→ **AIM OF THE TASK**: If a line in the data below contains the word "agent", copy it out.

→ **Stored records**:
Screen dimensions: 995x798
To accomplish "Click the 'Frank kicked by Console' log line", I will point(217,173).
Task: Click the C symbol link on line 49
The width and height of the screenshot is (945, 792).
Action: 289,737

--

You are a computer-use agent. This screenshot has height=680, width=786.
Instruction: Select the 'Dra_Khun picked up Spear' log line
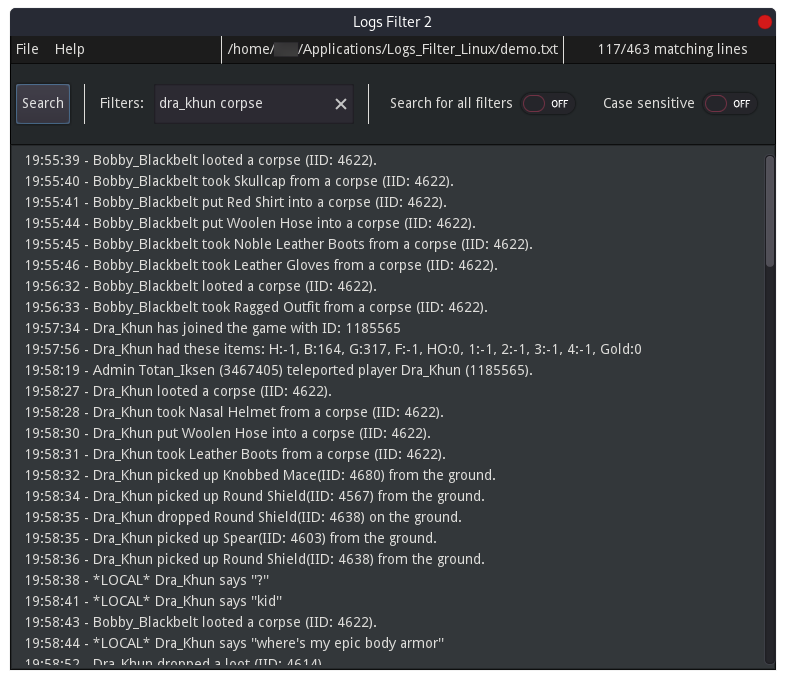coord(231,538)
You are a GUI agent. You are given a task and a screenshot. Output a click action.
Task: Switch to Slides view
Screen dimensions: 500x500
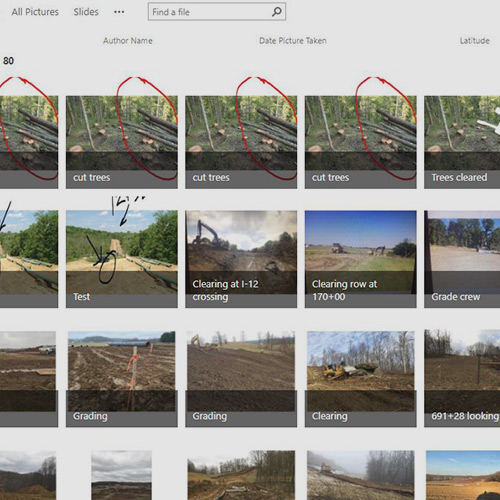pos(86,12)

→ **ANSWER FOR THIS EXERCISE**:
You are a computer-use agent. This screenshot has height=680, width=786.
You are a GUI agent. You are given a task and a screenshot. Output a click action.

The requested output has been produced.